Sanchez-Pages states that filmmakers create "parallel, symbolic worlds" containing enough elements of reality to be "credible and plausible", and he compares this to "good economic models", which focus on an agent (such as a firm, voter, or consumer) to understand motivations and responses to environmental change. He adds that, like economic agents, film characters "do not have full information" and face constraints described as "laws, institutions, and social norms" that determine which behaviours are acceptable.

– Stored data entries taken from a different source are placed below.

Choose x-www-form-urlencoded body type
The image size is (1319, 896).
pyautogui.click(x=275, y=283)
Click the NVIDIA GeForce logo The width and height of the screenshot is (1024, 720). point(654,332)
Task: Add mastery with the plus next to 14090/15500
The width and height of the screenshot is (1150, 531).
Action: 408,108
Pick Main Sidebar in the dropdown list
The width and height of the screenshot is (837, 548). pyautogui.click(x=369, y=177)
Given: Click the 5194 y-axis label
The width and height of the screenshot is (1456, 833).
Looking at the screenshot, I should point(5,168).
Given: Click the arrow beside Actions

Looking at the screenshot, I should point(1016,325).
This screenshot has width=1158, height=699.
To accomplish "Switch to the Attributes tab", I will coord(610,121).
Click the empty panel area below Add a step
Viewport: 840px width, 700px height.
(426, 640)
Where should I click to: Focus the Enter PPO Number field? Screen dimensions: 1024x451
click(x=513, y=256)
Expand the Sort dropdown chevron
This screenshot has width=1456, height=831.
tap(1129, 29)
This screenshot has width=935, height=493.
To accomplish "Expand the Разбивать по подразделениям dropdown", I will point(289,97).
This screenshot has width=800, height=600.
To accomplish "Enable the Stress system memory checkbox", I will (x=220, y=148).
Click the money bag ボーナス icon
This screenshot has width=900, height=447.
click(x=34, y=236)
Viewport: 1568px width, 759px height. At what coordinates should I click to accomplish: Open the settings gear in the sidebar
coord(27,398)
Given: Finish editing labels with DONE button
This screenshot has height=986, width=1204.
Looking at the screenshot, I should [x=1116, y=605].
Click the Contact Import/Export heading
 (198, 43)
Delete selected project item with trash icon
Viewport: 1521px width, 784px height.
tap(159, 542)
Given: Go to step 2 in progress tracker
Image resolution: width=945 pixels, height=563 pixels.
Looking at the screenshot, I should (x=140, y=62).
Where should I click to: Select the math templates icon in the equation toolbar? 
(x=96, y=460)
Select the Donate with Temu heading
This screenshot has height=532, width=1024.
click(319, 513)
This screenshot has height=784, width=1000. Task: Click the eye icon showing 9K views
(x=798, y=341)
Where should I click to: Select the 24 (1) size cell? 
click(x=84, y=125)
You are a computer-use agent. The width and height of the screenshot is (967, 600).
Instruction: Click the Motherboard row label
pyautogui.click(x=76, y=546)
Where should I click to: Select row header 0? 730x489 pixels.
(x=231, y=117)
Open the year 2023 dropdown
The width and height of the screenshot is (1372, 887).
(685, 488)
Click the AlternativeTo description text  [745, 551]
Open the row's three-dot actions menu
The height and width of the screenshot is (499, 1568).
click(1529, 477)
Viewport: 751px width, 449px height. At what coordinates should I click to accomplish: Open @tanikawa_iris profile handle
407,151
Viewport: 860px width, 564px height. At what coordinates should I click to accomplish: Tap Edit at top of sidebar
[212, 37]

Sanchez-Pages describes the relationship between economics and film as bidirectional: the economic climate affects cinema’s content and topics, and cinema influences public opinion on economic issues and policy proposals. He reports that Thomas Piketty's book Capital in the Twenty-First Century (2013) sold 2.5 million copies worldwide, while the film The Big Short (2015) sold 8.2 million tickets in the United States, and he adds that film actors and actresses have been catalysts for campaigns with "far-reaching economic implications", citing Blood Diamond (2006) and Dark Waters (2019). Sanchez-Pages further states that many films about business, finance, or unemployment show a "dismissive attitude toward markets and economics as a discipline", and that staggered screenings of The Birth of a Nation (1915) were followed by results that "show" the film "induced" an increase in patriotism (measured by World War I recruiting rates) and strengthened segregation against African Americans in the labor market. He also writes that economists often dismiss filmmakers' contributions to economics, arguing that films "can conveniently illustrate truths economists already know".

===Bookmans===
In Economics in Film and Fiction, the authors write that many people read Charlotte's Web and watched The Wizard of Oz when they were young, but "chances are it's not the economics principles that they remember". They add, "People have consistently been exposed to economics principles in the movies they’ve watched and the books they’ve read." The authors also write, "These same people probably didn't read The Iliad and wonder about the production costs of building the Trojan Horse nor watch Legally Blonde and focus on the price of Elle's shoes."